Records for the exercise ->

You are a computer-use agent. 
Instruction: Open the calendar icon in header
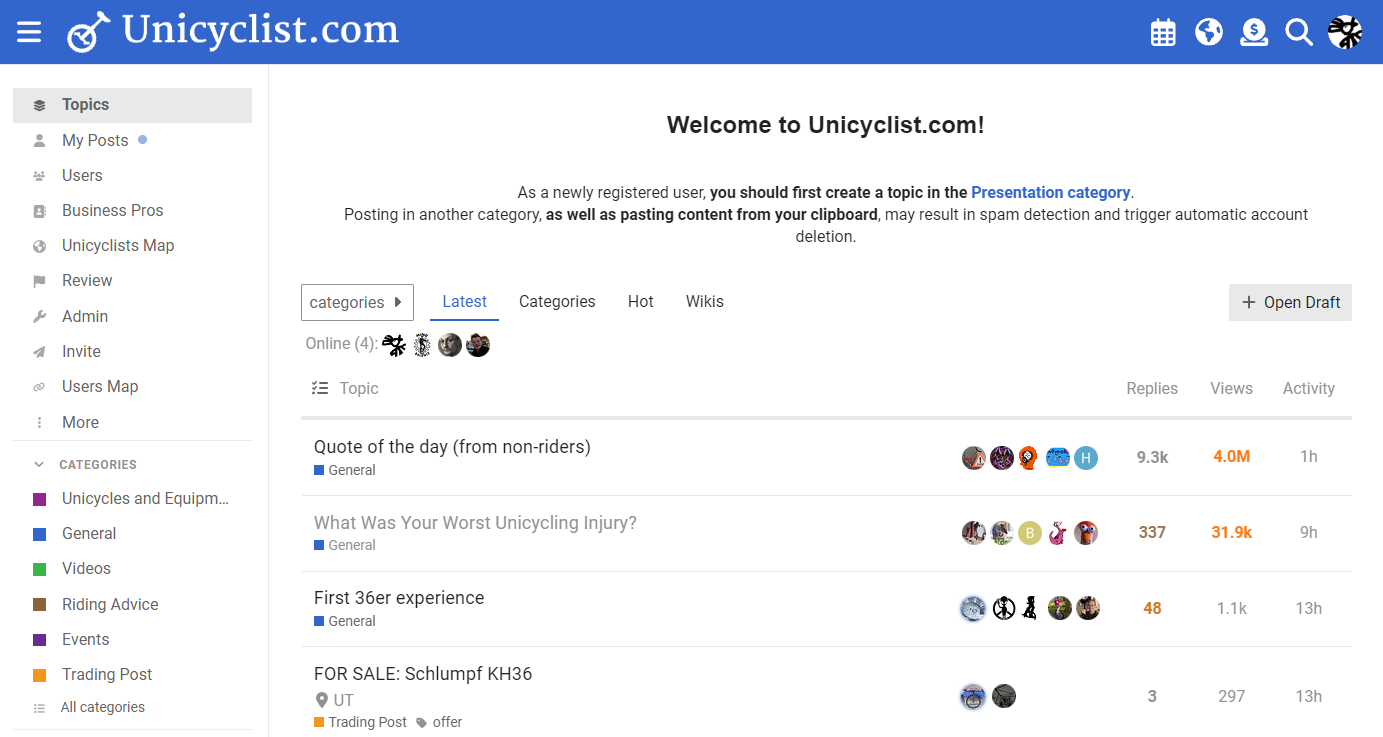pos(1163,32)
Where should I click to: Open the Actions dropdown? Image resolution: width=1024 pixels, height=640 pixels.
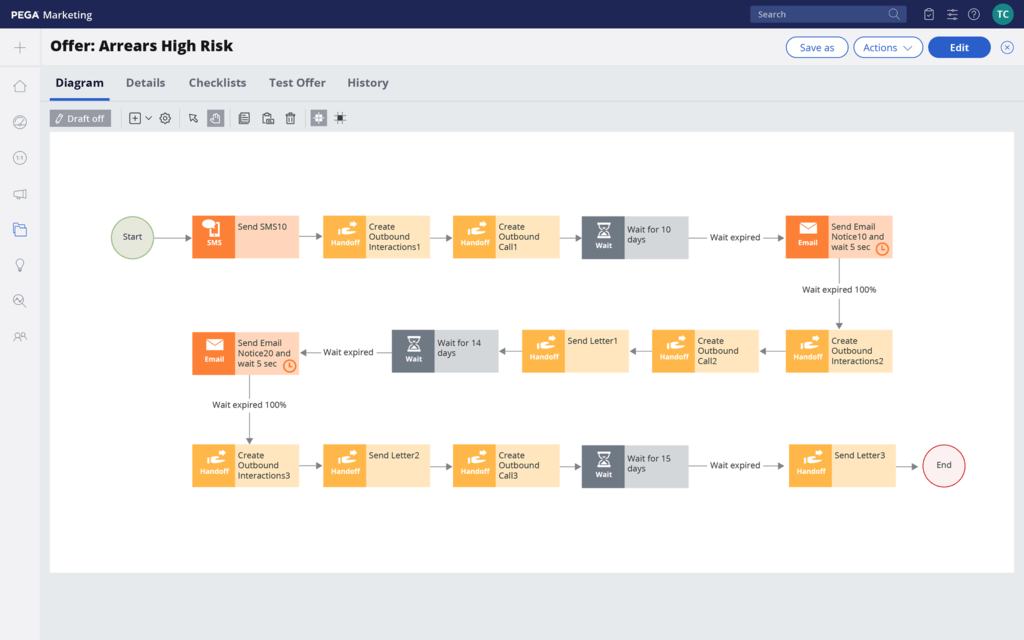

---

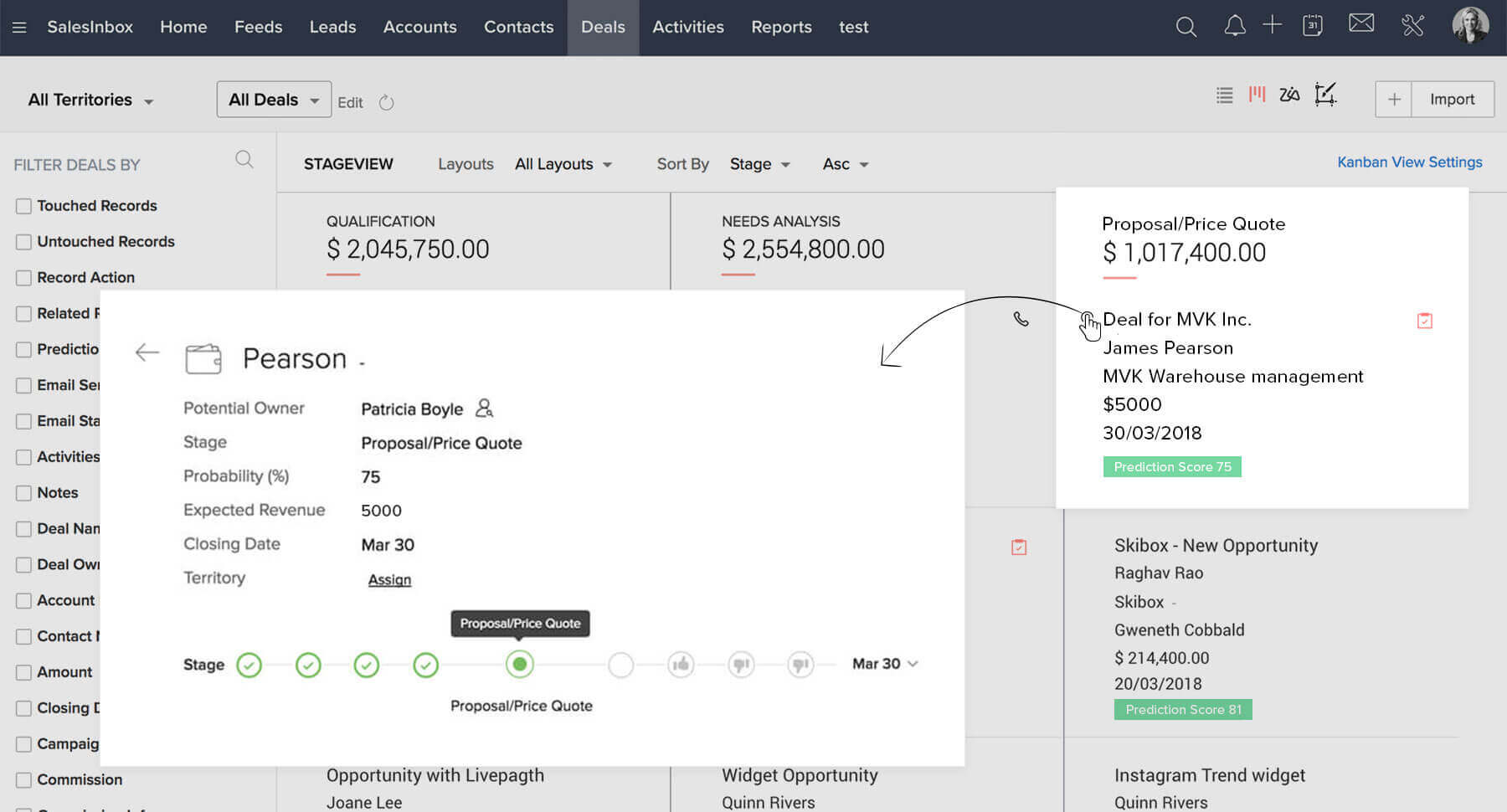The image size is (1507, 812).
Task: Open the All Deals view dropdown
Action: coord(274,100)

Task directions -> In the listing above, find the line with "You are a computer-use agent." and the line with "Where should I". Transcribe those two and everything between, exactly, leaving out pictures.

Response ->
You are a computer-use agent. 
Instruction: Open the calendar icon in header
pos(1163,32)
Where should I click to: Open the Actions dropdown? Image resolution: width=1024 pixels, height=640 pixels.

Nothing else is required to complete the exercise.